*EXERCISE*: For the records below, output each line exactly as it appears, from the first through the line with "The width and height of the screenshot is (949, 461).".

*GIVEN RECORDS*:
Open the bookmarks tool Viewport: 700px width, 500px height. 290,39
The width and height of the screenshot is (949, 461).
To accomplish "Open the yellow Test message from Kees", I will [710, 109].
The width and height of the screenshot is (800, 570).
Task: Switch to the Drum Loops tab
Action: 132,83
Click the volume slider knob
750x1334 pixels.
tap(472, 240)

*RESPONSE TO THE EXERCISE*:
Open the bookmarks tool Viewport: 700px width, 500px height. 290,39
The width and height of the screenshot is (949, 461).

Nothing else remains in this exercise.